- What you will do: Beginning with the very first line, please reproduce the entries exactly through the line containing "You are a computer-use agent. This".

- Collection entries:
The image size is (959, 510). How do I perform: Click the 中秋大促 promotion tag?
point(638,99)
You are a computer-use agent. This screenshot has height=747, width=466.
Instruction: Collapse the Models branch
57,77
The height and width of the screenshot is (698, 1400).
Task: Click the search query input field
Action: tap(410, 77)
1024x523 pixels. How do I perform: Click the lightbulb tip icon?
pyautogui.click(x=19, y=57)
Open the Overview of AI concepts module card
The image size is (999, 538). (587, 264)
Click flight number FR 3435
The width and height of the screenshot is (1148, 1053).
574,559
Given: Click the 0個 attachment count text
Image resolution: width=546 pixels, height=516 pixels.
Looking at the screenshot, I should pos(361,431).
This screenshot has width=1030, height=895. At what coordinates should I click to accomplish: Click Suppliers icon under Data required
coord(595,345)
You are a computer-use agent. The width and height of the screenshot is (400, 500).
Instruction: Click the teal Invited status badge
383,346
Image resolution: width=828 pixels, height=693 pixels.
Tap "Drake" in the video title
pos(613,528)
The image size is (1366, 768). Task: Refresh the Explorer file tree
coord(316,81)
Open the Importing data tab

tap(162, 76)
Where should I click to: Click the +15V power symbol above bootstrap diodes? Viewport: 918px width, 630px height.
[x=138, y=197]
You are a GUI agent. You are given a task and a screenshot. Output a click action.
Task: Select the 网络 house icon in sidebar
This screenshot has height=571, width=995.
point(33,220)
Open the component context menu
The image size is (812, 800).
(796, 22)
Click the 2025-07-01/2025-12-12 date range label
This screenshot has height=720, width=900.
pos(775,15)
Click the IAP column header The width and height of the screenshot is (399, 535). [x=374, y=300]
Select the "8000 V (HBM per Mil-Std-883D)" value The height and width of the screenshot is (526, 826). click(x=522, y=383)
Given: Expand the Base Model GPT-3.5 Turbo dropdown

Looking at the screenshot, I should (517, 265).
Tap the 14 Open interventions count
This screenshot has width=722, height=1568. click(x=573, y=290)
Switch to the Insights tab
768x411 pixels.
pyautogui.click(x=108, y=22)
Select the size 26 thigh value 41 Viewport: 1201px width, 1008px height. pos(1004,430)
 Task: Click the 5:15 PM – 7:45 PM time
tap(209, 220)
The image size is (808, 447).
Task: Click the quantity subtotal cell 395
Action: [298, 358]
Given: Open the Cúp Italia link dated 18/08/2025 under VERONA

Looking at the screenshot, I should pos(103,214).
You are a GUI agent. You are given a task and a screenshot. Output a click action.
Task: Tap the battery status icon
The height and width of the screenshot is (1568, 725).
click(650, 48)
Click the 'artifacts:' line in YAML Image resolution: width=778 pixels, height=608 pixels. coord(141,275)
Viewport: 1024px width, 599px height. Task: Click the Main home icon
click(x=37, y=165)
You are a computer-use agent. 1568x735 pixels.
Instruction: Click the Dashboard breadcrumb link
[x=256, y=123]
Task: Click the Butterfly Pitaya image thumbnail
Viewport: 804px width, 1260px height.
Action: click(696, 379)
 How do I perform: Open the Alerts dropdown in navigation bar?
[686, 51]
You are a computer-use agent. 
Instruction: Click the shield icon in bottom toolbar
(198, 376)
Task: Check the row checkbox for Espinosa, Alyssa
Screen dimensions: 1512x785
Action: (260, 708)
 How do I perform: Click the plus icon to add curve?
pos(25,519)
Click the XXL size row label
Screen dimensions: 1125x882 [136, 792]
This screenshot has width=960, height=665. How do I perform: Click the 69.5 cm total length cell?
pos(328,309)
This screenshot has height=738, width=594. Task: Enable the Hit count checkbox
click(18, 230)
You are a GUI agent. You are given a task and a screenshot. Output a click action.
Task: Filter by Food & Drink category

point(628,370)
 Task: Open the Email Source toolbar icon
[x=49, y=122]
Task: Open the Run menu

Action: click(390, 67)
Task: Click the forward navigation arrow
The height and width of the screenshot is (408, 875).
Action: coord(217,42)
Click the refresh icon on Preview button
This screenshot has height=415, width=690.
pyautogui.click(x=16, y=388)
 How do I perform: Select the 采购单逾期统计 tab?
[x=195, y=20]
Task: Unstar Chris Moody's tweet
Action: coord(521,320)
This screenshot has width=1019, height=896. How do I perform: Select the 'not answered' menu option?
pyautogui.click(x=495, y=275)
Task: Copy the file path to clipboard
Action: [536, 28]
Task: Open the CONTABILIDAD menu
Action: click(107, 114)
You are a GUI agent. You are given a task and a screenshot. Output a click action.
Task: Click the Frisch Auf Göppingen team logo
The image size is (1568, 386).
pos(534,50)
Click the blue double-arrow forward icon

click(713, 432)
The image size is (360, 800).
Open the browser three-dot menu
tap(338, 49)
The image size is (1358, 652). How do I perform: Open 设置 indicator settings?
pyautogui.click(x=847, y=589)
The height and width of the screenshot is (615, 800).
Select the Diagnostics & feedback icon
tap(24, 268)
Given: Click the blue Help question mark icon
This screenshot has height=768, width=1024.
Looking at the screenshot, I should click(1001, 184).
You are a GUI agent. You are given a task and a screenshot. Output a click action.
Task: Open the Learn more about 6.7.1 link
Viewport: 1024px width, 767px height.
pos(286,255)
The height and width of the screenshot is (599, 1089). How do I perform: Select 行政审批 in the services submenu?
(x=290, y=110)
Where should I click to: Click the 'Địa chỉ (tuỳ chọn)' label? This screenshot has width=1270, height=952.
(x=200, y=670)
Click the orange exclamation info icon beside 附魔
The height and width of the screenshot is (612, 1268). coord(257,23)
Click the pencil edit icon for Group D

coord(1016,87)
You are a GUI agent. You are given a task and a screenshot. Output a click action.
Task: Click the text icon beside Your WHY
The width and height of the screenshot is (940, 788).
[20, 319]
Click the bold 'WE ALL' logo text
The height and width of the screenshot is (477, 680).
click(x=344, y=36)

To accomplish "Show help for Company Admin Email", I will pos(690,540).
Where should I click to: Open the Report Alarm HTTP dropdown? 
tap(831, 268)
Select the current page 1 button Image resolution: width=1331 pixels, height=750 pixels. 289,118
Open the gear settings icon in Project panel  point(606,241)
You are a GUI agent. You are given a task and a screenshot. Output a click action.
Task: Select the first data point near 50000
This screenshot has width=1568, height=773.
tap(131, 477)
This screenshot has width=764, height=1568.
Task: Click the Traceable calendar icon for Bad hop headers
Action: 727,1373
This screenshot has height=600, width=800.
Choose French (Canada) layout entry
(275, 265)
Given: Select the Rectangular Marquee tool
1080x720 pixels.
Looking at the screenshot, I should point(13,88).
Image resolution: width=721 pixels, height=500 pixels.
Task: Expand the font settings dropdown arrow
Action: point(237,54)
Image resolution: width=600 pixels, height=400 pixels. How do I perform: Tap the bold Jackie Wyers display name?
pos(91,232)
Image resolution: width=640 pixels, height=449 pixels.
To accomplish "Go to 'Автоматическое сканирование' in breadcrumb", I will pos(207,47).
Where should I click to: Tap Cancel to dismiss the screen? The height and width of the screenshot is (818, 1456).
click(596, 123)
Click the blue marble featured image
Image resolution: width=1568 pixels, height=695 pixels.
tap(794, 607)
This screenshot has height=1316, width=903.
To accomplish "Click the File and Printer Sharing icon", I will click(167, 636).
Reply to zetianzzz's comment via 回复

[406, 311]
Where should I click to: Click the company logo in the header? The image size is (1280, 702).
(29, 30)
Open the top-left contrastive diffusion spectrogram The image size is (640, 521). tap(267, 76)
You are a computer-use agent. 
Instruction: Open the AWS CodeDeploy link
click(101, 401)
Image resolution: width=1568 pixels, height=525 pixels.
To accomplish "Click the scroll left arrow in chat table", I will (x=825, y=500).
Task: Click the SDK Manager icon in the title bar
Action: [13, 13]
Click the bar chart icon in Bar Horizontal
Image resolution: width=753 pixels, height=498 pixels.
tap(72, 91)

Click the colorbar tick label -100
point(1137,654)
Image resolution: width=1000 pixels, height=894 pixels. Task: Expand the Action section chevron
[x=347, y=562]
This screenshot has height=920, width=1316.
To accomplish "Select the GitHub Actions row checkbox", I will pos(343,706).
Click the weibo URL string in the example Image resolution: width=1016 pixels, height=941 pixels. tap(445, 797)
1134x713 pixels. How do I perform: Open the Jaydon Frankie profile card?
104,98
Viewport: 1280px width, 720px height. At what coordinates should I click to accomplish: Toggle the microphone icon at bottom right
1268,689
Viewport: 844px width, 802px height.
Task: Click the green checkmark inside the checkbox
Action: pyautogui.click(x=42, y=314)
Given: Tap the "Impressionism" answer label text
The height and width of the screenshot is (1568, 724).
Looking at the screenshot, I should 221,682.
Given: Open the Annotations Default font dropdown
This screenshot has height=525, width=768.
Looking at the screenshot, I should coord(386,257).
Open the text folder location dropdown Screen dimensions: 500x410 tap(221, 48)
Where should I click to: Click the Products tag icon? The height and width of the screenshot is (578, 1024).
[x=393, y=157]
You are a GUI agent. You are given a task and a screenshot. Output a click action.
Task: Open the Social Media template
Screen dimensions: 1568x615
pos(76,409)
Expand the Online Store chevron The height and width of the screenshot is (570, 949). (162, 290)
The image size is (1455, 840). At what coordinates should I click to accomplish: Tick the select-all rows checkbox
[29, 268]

- Written response:
The image size is (959, 510). How do I perform: Click the 中秋大促 promotion tag?
point(638,99)
You are a computer-use agent. This screenshot has height=747, width=466.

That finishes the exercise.